Locoregional CAR-T delivery is increasingly explored for glioblastoma to improve intracranial tumor exposure; however, organ-level biodistribution kinetics after intracranial administration remain poorly quantified in vivo, limiting route-informed optimization and preclinical risk assessment. Here, we report a dual-modality cell labeling and tracking strategy based on indocyanine green–conjugated iron nanoparticles (ICG-NPs) for in vivo assessment of B7-H3-targeting CAR-T cell (TX103) biodistribution using second near-infrared window (NIR-II) fluorescence imaging and magnetic resonance imaging (MRI). Using a heparin–protamine-assisted protocol, TX103 cells were labeled with high efficiency (83.1%) without detectable changes in viability, CAR expression, immunophenotype (including activation/exhaustion marker profile and CXCR3 expression), or cytotoxic function. In vitro imaging demonstrated a linear correlation between NIR-II fluorescence intensity and labeled cell numbers (R2 = 0.973, p < 0.001), while MRI provided complementary anatomical context at higher cell densities. In an orthotopic glioma mouse model, longitudinal MRI and NIR-II imaging captured route-dependent differences in tumor-associated localization and whole-body biodistribution following intracerebroventricular and intravenous administration. Furthermore, organ-level NIR-II exposure showed a positive association with CD3⁺ T-cell density across organs (R2 = 0.552, p < 0.001), supported by multi-organ pathological validation.
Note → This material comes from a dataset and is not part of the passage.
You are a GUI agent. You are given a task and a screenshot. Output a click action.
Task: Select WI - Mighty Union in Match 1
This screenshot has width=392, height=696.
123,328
Collectively, we establish a biocompatible dual-modality workflow that links intracranial anatomical localization with longitudinal whole-body biodistribution readouts for preclinical CAR-T tracking in solid tumor models.

Graphical abstract

Schematic of the ICG–iron nanoparticle (ICG-NP) labeling workflow for B7-H3–targeting CAR-T cells (TX103) and dual-modality in vivo tracking using MRI (tumor-associated localization) and NIR-II fluorescence imaging (whole-body biodistribution) in an orthotopic glioma model, with pathological validation.